Remittances from abroad fell sharply after peaking in April (during the Safaricom IPO) possibly egged on by the US crisis, where 600,000 jobs have been wiped out this year according Democratic presidential contender Barack Obama.
Kenyans from all over the world sent in $67.7 million (Sh4.9 billion) in April, but the figure has since consistently fallen to a mean of $45 million going by Central Bank numbers. The crisis is not confined to the US, as the whole world is grappling with oil-fuelled inflation and general economic slowdown.
The fall in money remitted by the diaspora has a negative bearing on the Nairobi Stock Exchange and the construction industry where the Kenyans abroad have been very active.
The Sunday Nation has learnt that Kenyans in the UK singularly pooled funds for investing in Safaricom, which partly explains the heavy oversubscription and remittances around the time.
They lived to regret their decision though, as the share value sagged. “People invest income they can spare. So there is going to be an impact but not a collapse,” says Renaissance Capital chief executive Maina Mwangi. “The foreign investment in our Exchange is minimal and US investors here are mainly Africans with a better understanding of the situation. Markets which are suffering more include Russia, China and Brazil.”
Still on the stocks front, a lot of outflows from ‘frontier’ markets are on the cards as funds ebb back to the advanced markets to take advantage of the battered stocks. New inflows will be hard to come by as investors from the West struggle to survive.
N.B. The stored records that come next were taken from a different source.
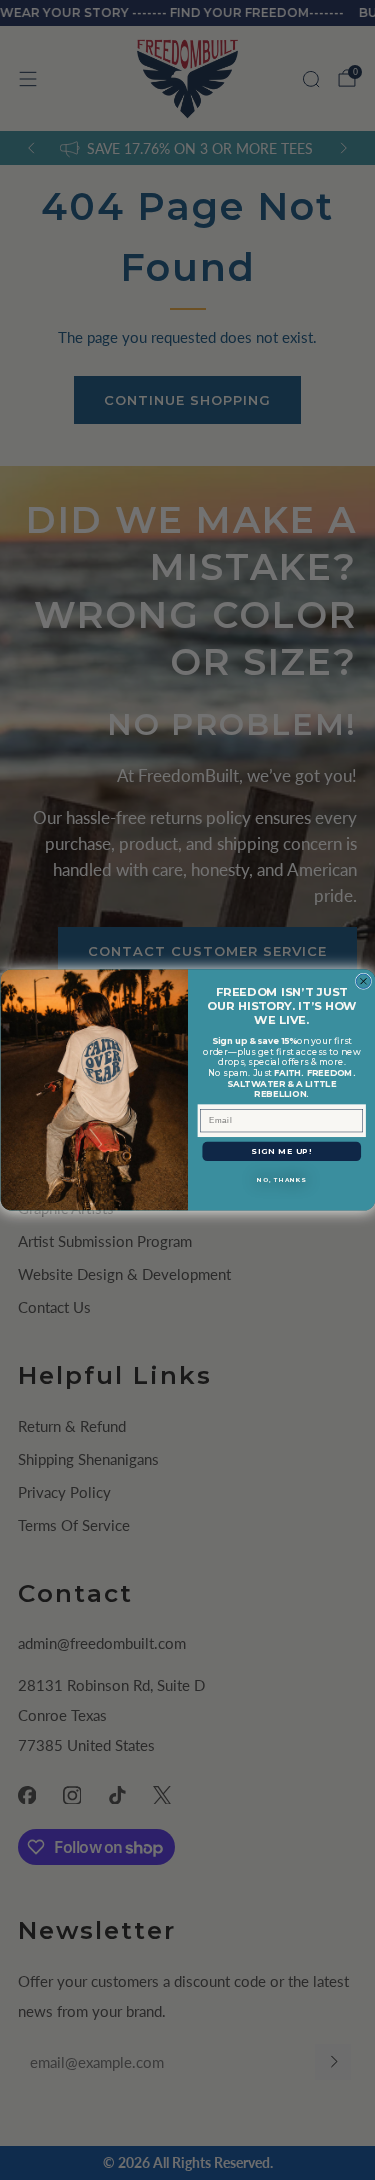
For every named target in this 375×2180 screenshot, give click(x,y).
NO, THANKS (281, 1180)
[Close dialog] (363, 981)
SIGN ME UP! (281, 1151)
Equally afflicted by the crisis are professionals working in the US financial sector. American International Group Inc (AIG), who own synonymous insurance and fund management arms here, banks Lehman Brothers, Fannie Mae, Freddie Mac and much earlier Bear Sterns — all icons of American capitalism — are either belly up or been rescued by the federal government.
A top executive at a Nairobi bank with global connections told the Sunday Nation he had so far interviewed 10 Kenyans who previously worked in the US, where a financial bubble lasted years.